◆ **About this task**:
Leaving out every picture, transcribe the lines from the line that contains "You are a GUI" to the end of the entries below, both ends included.

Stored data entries
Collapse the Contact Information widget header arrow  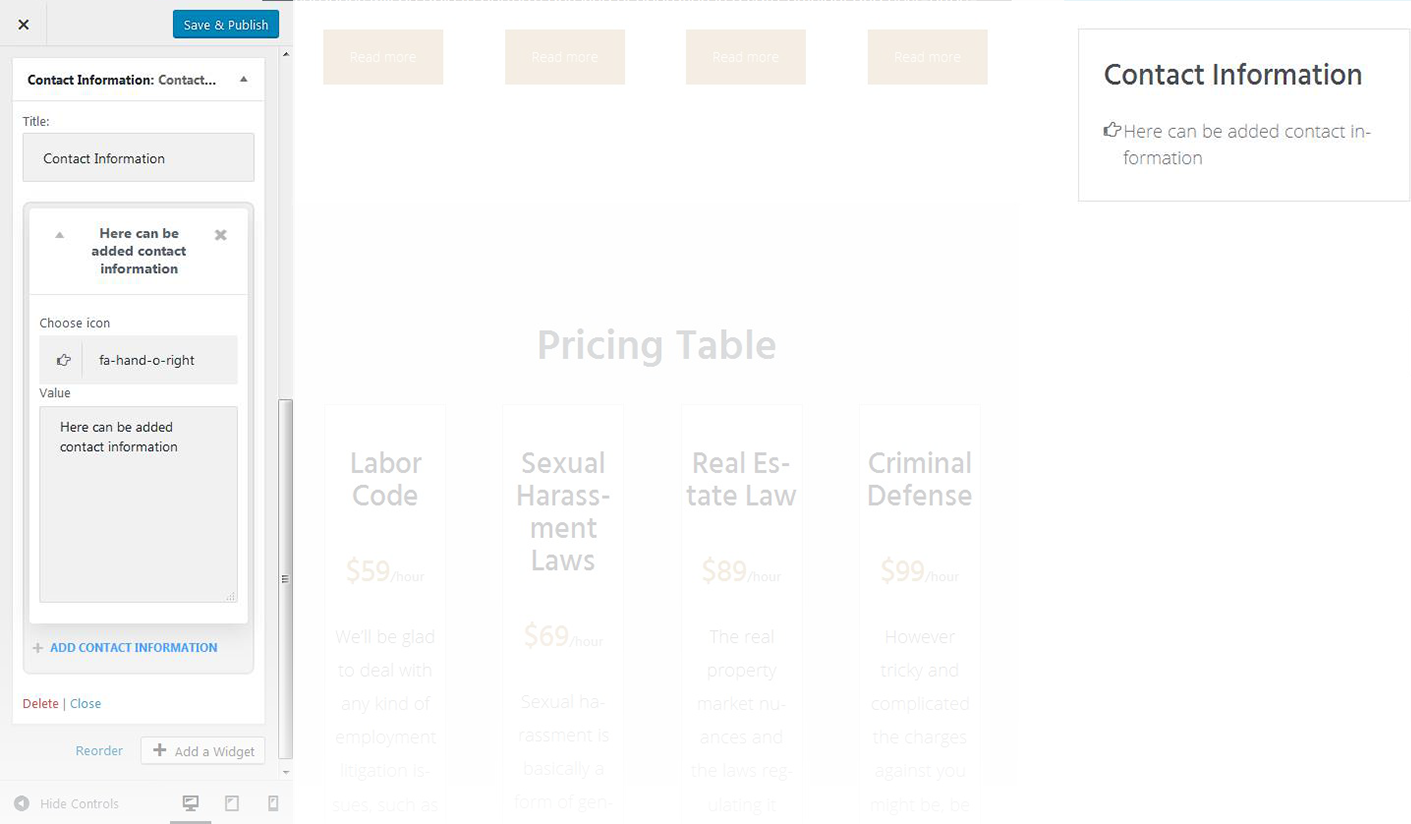[x=244, y=80]
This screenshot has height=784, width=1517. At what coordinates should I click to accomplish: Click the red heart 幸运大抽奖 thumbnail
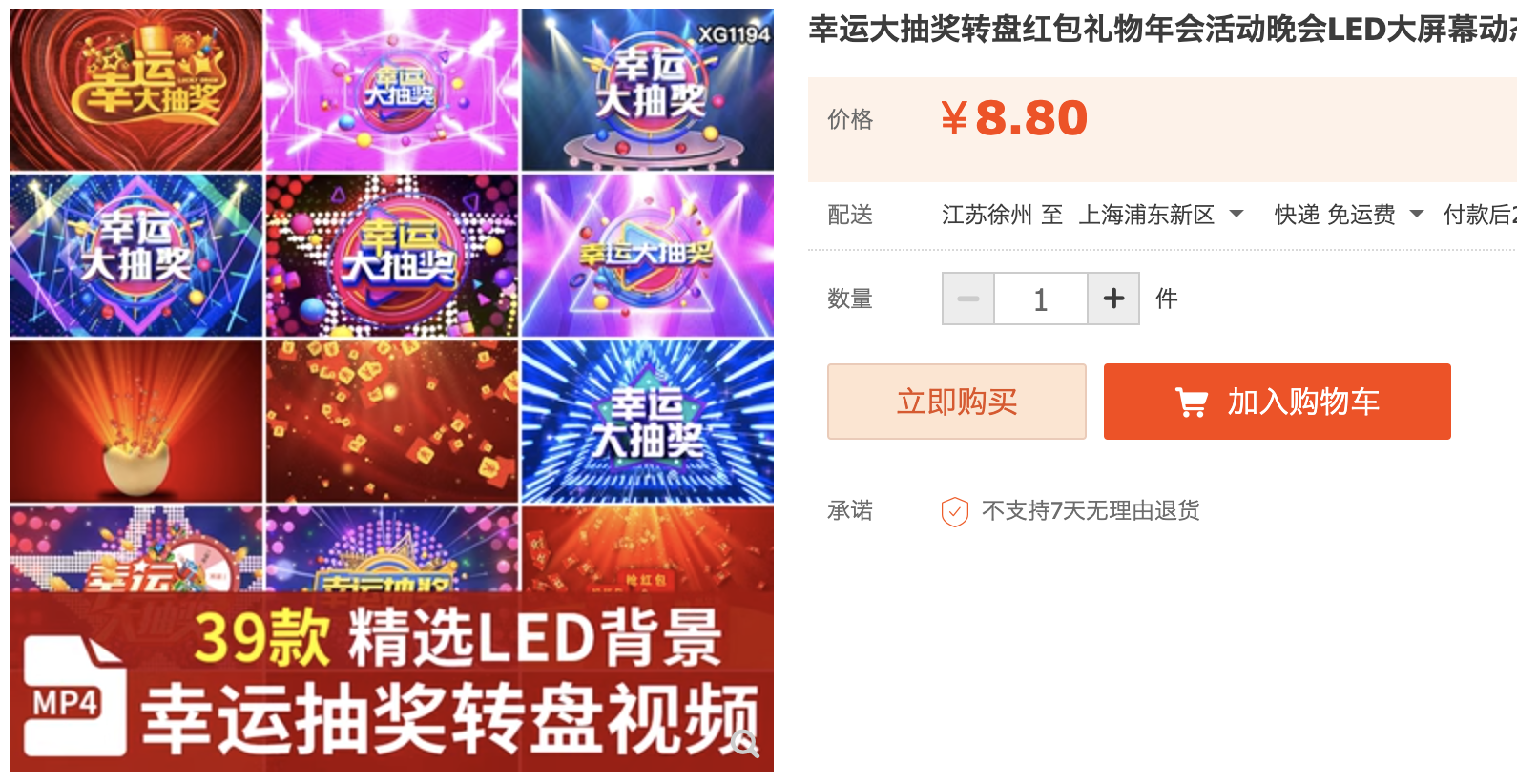[136, 90]
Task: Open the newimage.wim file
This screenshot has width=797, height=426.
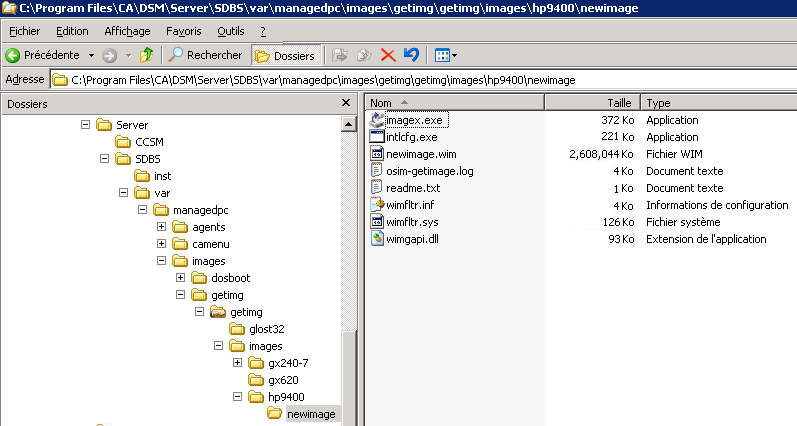Action: coord(419,154)
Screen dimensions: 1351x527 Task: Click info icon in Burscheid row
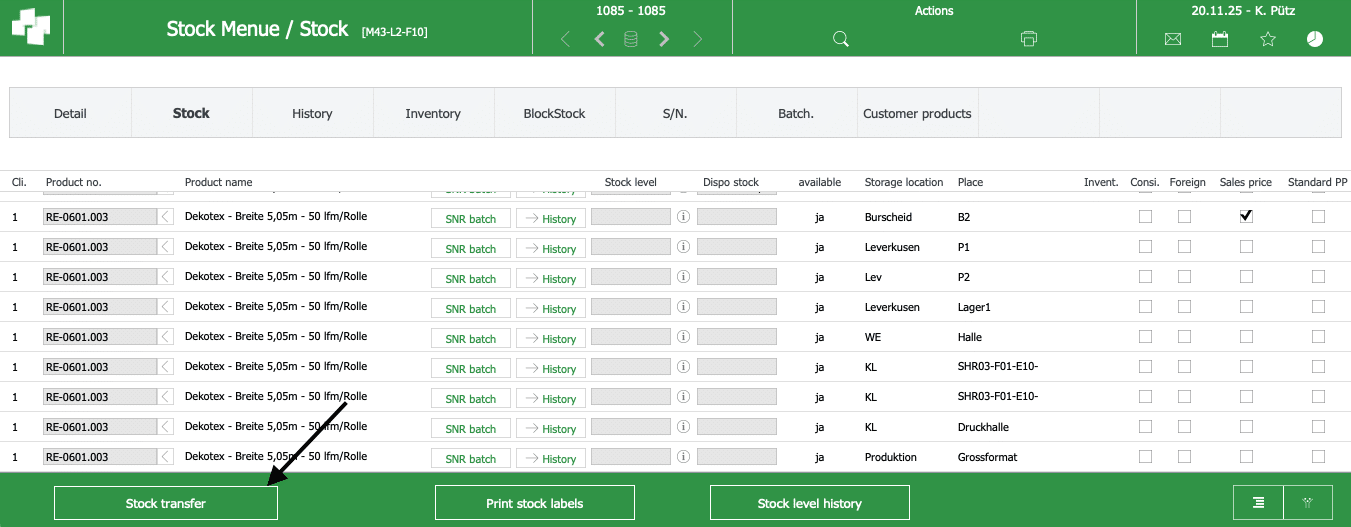tap(684, 217)
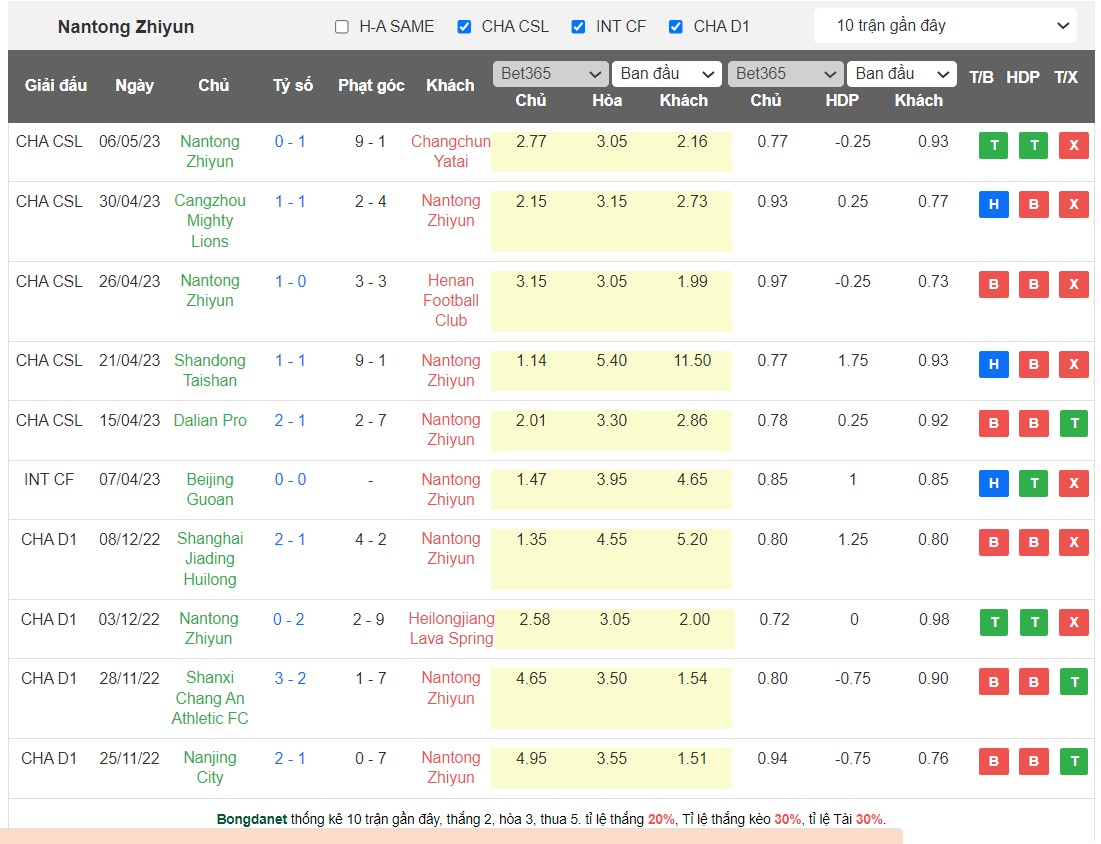The height and width of the screenshot is (844, 1101).
Task: Click the 'Phạt góc' column header
Action: click(371, 86)
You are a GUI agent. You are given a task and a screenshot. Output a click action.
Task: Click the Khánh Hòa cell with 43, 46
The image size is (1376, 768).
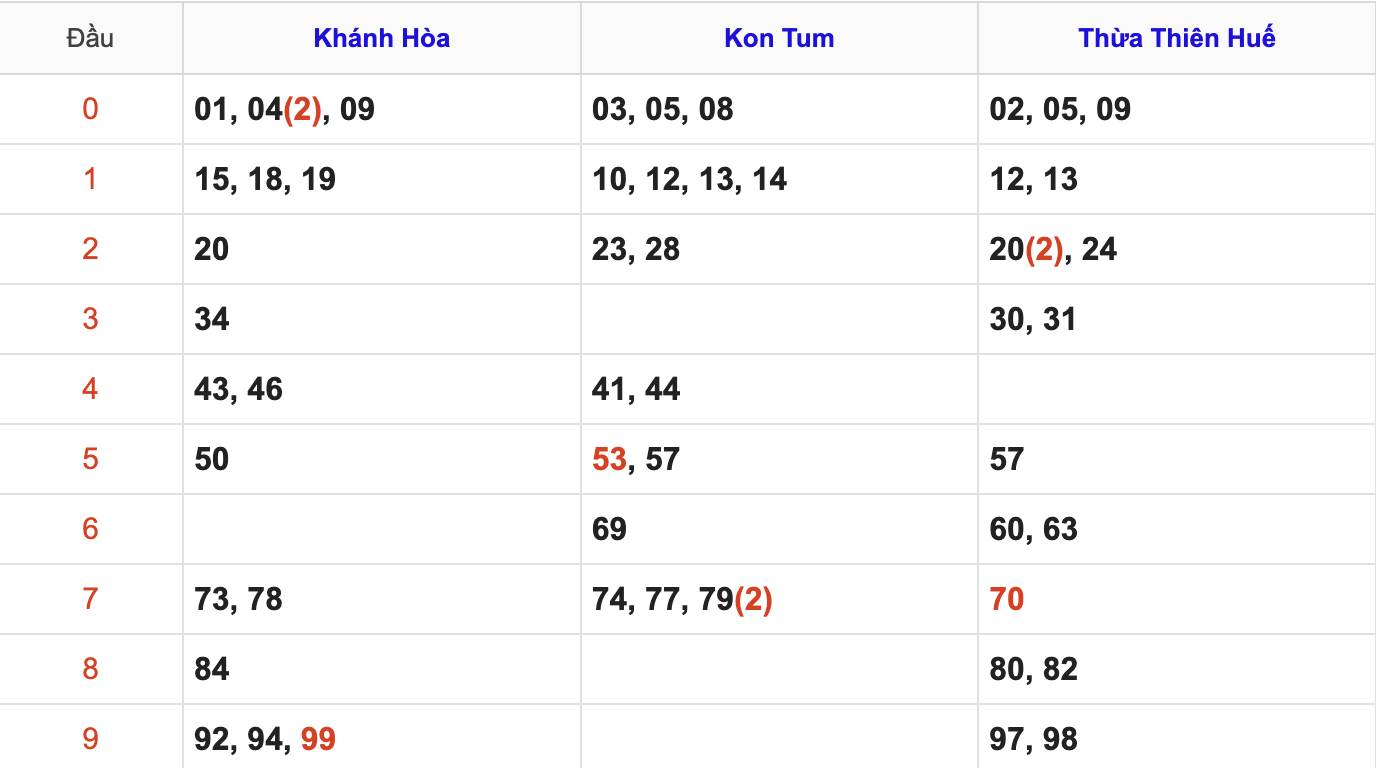382,389
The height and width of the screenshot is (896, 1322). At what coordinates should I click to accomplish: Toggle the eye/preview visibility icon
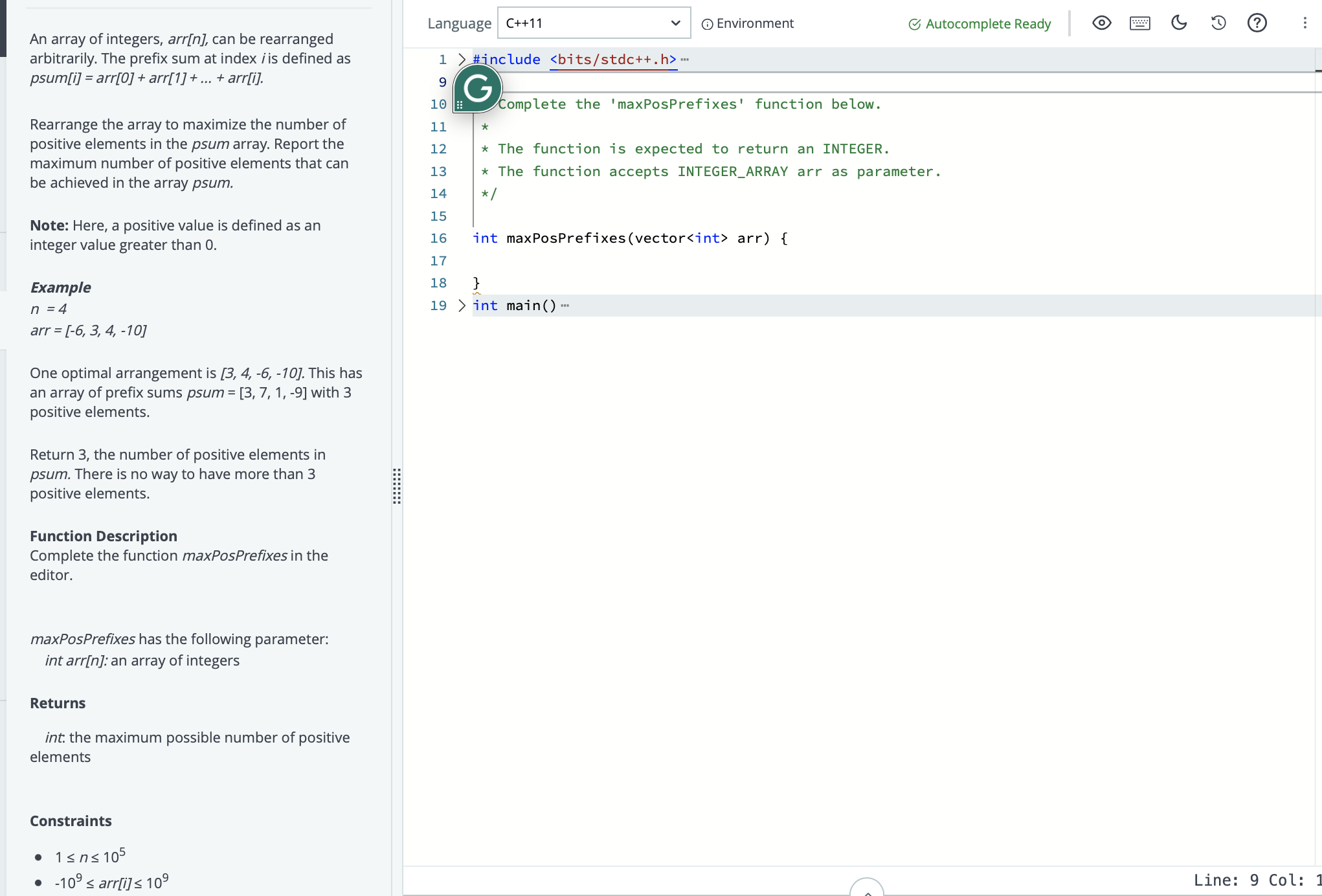coord(1101,22)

◆ **Response**:
You are a GUI agent. You are given a task and a screenshot. Output a click action.
Task: Click the Khánh Hòa cell with 43, 46
The image size is (1376, 768).
382,389
The height and width of the screenshot is (896, 1322). At what coordinates should I click to accomplish: Toggle the eye/preview visibility icon
coord(1101,22)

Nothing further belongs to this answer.